Hingeschaut

«Mietprellern auf der Spur»: Yo, wir schaffen das!

von
Vera hilft Vermietern, die Mietnomanden aufgesessen sind – und produziert dabei selbst einen großen Haufen geistigen Müll.

Vera Int-Veen war schon immer so etwas wie die gute Seele des Privatfernsehens. Egal, ob sie bei «Vera am Mittag» Pärchen, Familien oder Freunde wieder auf den Weg der Tugend führte, bei «Glück-Wunsch» und «Helfer mit Herz» (Wohn-)Träume wahr machte, verzweifelten Müttern Schwiegertöchter zurechtbog oder «Das große Abnehmen» begleitete – die lebensfrohe Moderatorin ist seit mehr als einem Jahrzehnt auf der Seite verlorener Seelen anzutreffen. Und da bei RTL gerade wieder einmal die große Abrechnungslawine wahlweise im Namen der Gerechtigkeit, des guten Geschmacks oder der Lebensqualität angerollt ist, durfte Int-Veen natürlich nicht fehlen. Nahe Sozialstaat-Kritik, Rechtsirrtümern, verwahrlosten Kindern oder Restaurant- und Schuldnerserien erfanden die RTL-Produzenten flugs eine neue Reality-Doku mit dem reißerischen Titel «Mietprellern auf der Spur». Es ist ein kleines Wunder, dass dieses in stundenlangen «Spiegel TV»-Reportagen und «extra»-Beiträgen mal mehr, mal weniger qualitativ aufbereitete Thema noch nicht den Einzug in ein eigenes Format gefunden hat, sondern sich immer am Rande des Zuschauerinteresses bewegte.
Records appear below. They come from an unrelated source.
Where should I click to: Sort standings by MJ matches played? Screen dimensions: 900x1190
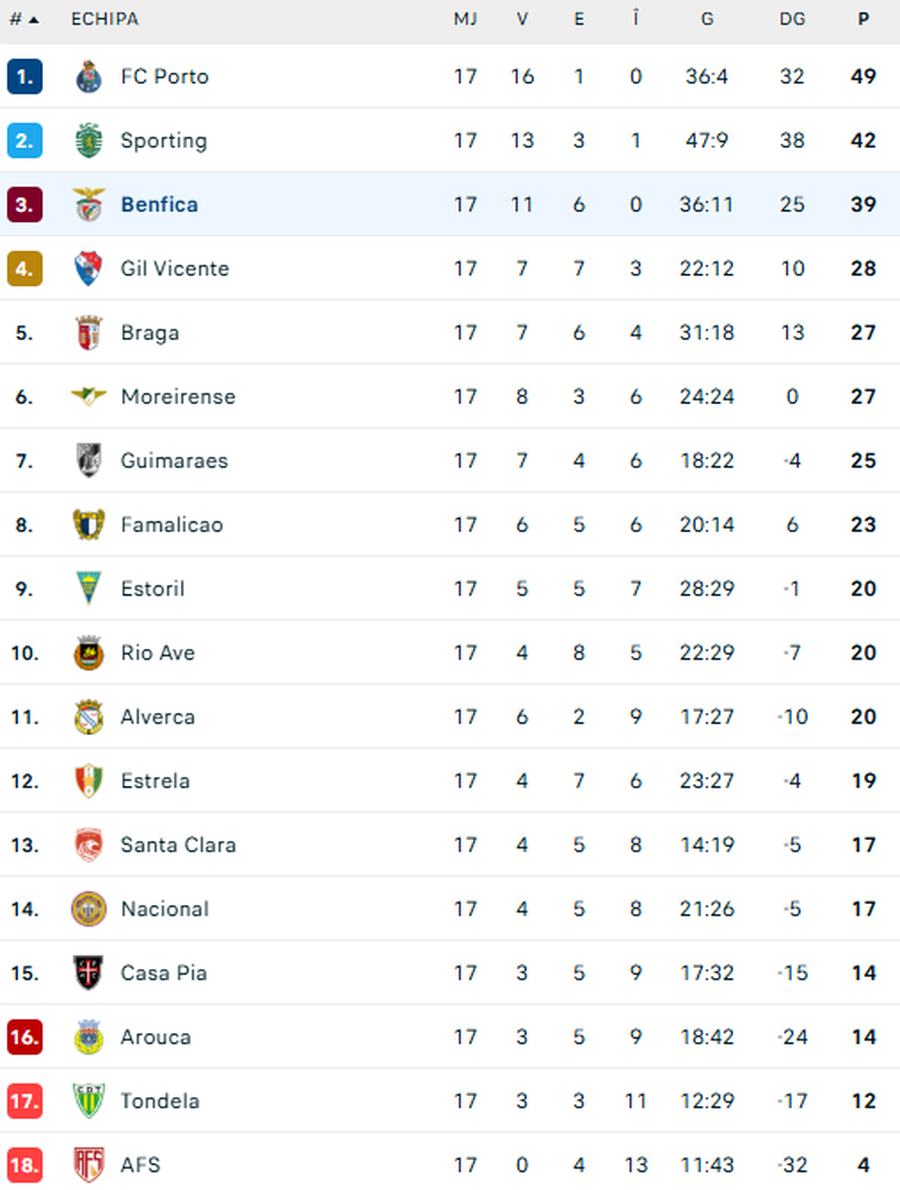465,19
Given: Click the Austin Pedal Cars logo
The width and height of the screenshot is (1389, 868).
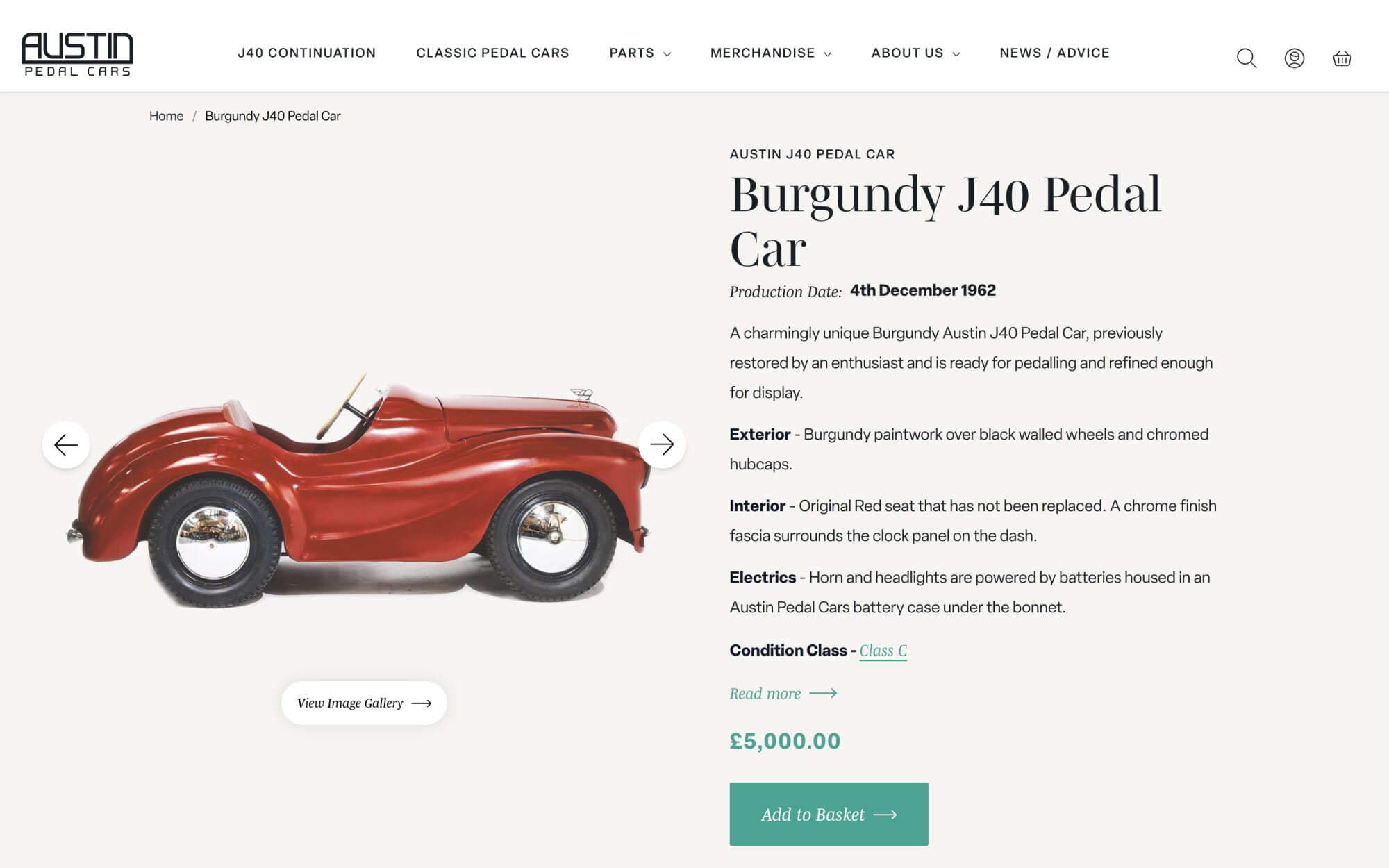Looking at the screenshot, I should 77,53.
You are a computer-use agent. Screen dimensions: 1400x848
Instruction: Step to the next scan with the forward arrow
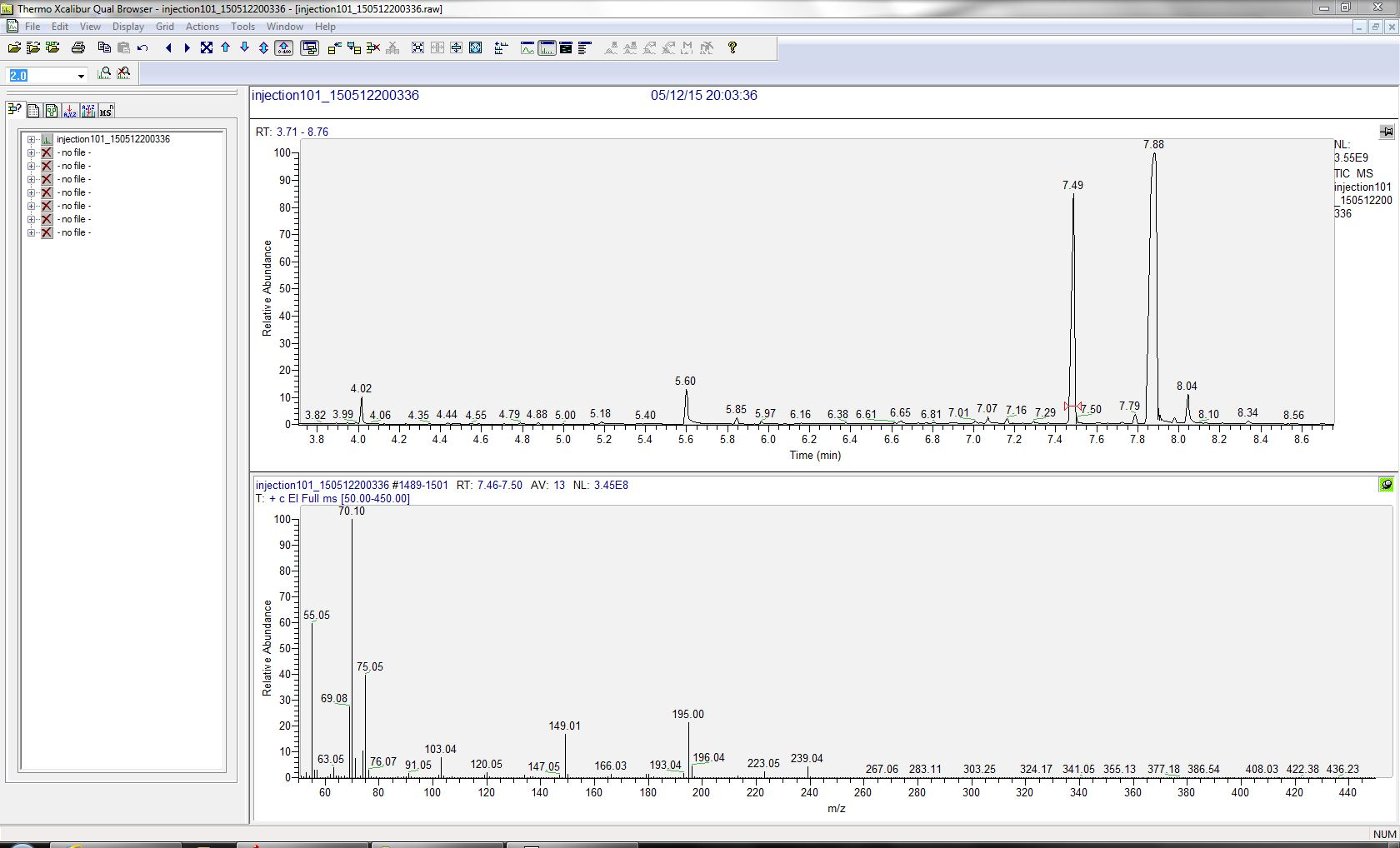tap(187, 47)
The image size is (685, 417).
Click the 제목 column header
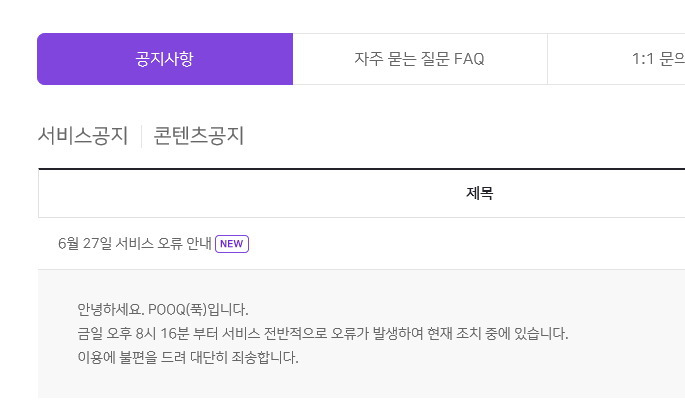(x=480, y=193)
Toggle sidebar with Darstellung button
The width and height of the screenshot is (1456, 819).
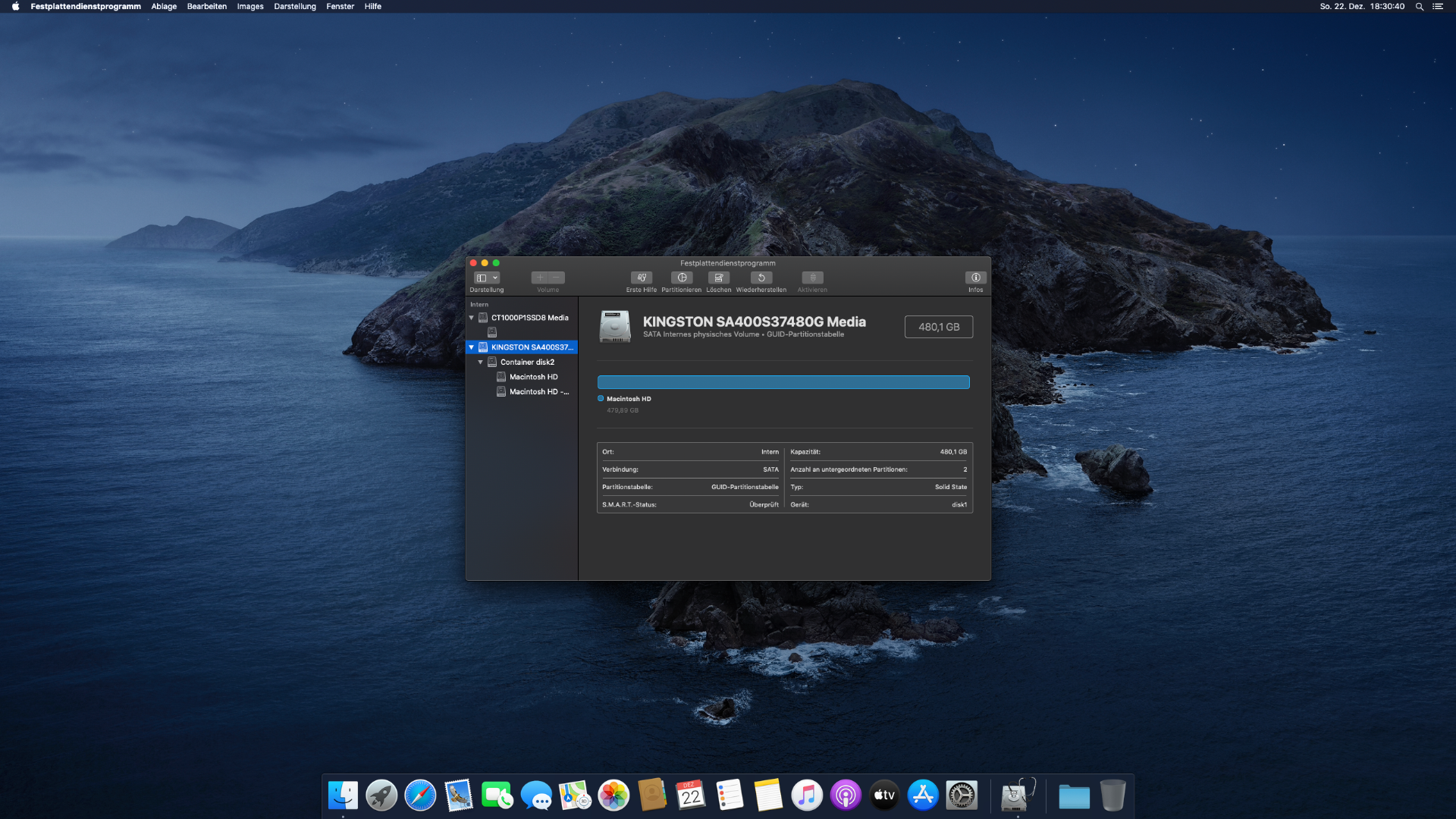482,278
Doch jetzt ist es endlich soweit, denn beim erfolgreichsten Privatsender des deutschen Fernsehens darf Int-Veen zur besten Sendezeit Mietnomaden jagen. Was sich spannend anhört, verkommt bei RTL aber mal wieder zu einer lebensfremden Seifenoper, die den Zuschauer an den Rande des guten Geschmacks und des Wahnsinns führt. Denn der erste Fall, im dem Vera am Abend «Mietprellern auf der Spur» ist, stellt sich als ein besonders tragischer heraus: Das Ehepaar Voigt hat sich in Bremerhaven eine überteuerte Altbauwohnung in einem sozialen Brennpunkt andrehen lassen, diese an den Falschen vermietet und sitzt nun nicht nur auf einem Haufen Schulden, sondern auch vor einer vollkommen verwahrlosten und sanierungsbedürftigen Wohnung, in der neben einem Berg von Müll auch ein verwester Hund sein trauriges Ende gefunden hat. Was am Anfang noch voller Ekel begutachtet wird, darf der Zuschauer sich im Laufe der Folge noch gefühlte zwanzig Mal als Einblendung ansehen.

Tragisch, doch für RTL kein Grund zur Sorge. Schnell wird ein Privatdetektiv beauftragt, den Mietpreller zu finden. Nachdem der findige Schnüffler an der Bong Marihuanareste entdeckt haben will, findet er bei Facebook die Schwester des säumigen Mieters, die samt Mutter zufällig im Kiez vor einem Café anzutreffen ist. Im besten «Lenßen & Partner»-Stil mit Straßennamen untertitelt und mit Horatio Caine-Sonnenbrille auf der Nase kann Int-Veen der Mutter sogleich ein paar intime Details von ihrem Sprössling entlocken, der dann – welch ein Zufall – auch noch um die Ecke gebogen kommt. Hatte sich der Zuschauer zuvor noch über die fehlende Verfremdung der Gesichter gewundert, schleicht sich in den folgenden Szenen schnell die Vermutung ein, dass sich RTL ein weiteres Mal nicht gescheut hat, Schicksal nach dem Drehbuch zu inszenieren: Der geläuterte Mietpreller sieht sein Versäumnis ein, bestreitet aber seine Schuld und hilft in den Folgetagen reumütig bei der Renovierung der Wohnung, der ein Gutachter zuvor noch eine Kernsanierung empfohlen hatte.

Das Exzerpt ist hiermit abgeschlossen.